European Central Bank President Mario Draghi’s plan to weaken the euro to aid exporters faces a $4tn challenge: how to cope with China’s efforts to diversify reserve assets, most of which are now in dollars.

The CHART OF THE DAY tracks China’s total reserves, Treasury holdings and share of global foreign-currency reserves, along with the performance of the yuan and euro since the start of 2013. The People’s Bank of China buys dollars to help stop the yuan strengthening and these purchases helped boost its currency reserves by $126bn to a record $3.948tn in the first quarter. China holds about a third of the world’s international reserve assets excluding gold.

“The euro’s strength has been a puzzle for much of 2014,” Steven Englander, managing director at Citigroup Inc in New York, said in a June 6 e-mail interview. “One possible explanation relates yuan weakness to intervention by Chinese authorities. When this occurs, Chinese reserve holdings of dollars increase. In order to prevent the dollar share in reserves from rising, the authorities have to sell the dollar for other currencies, primarily the euro.”

The yuan slid 1.4% versus the dollar in February as China’s central bank sold the currency, contributing to a $47.1bn increase in its foreign reserves. The euro jumped 2.3% that month.

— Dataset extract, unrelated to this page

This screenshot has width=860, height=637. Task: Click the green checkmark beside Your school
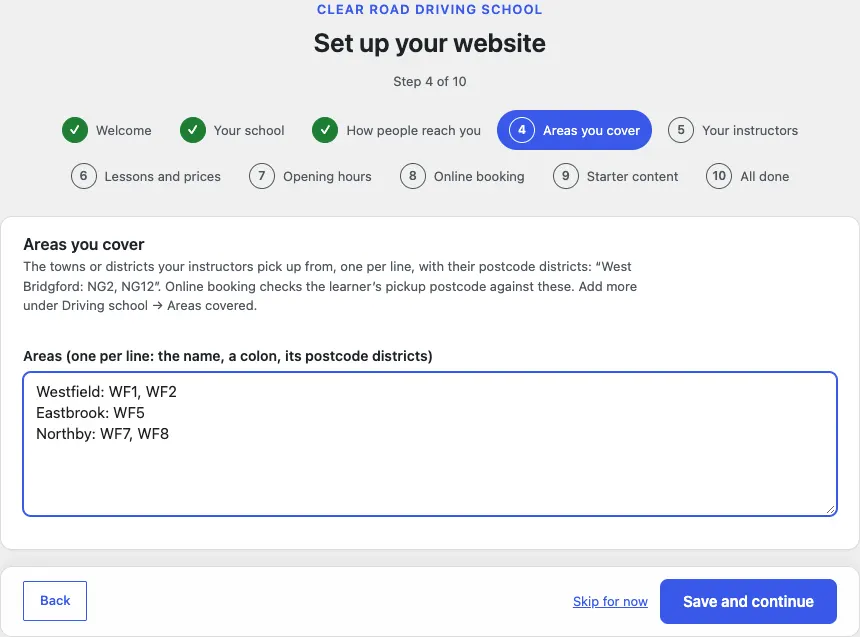point(193,131)
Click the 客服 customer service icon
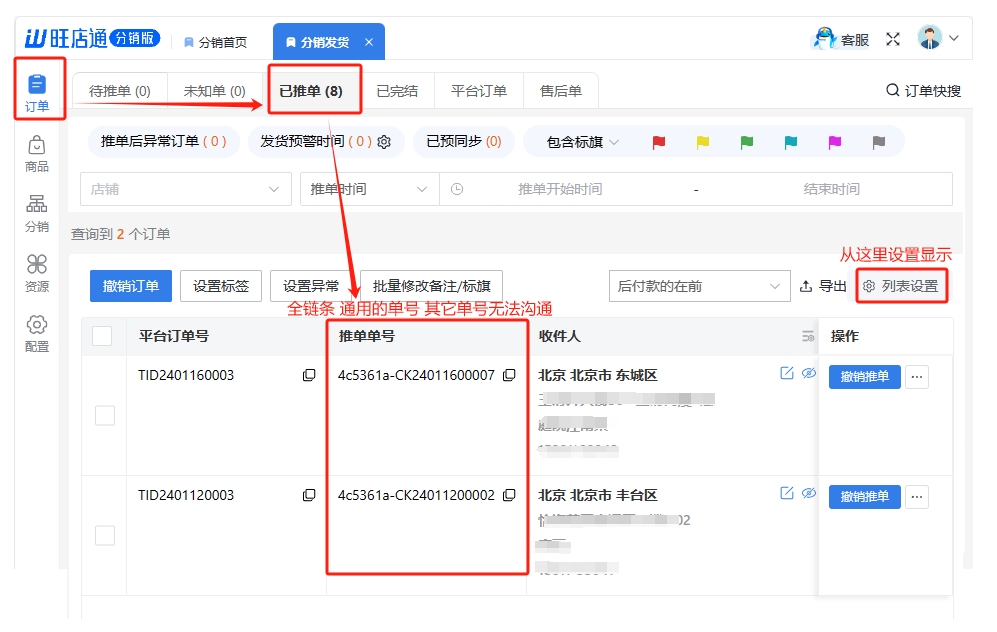 coord(825,39)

When China’s currency slumped to an 18-month low of 6.2676 on April 30, the euro gained 0.4%. The yuan closed at 6.2404 per dollar in Shanghai yesterday when the common currency traded at $1.3641.

Draghi is counting on a weaker euro to counter deflation and revive the region’s economy. When the currency climbed to the highest in 2 1/2 years on May 8, he stepped up his expressions of concern about its strength and said officials were ready to ease monetary policy.

“The Chinese authorities have not published second-quarter reserves data, but we note that periods of rising dollar against the yuan have also been periods of upward pressure on the euro. While the euro has underperformed when the yuan strengthened,” Citigroup’s Englander said.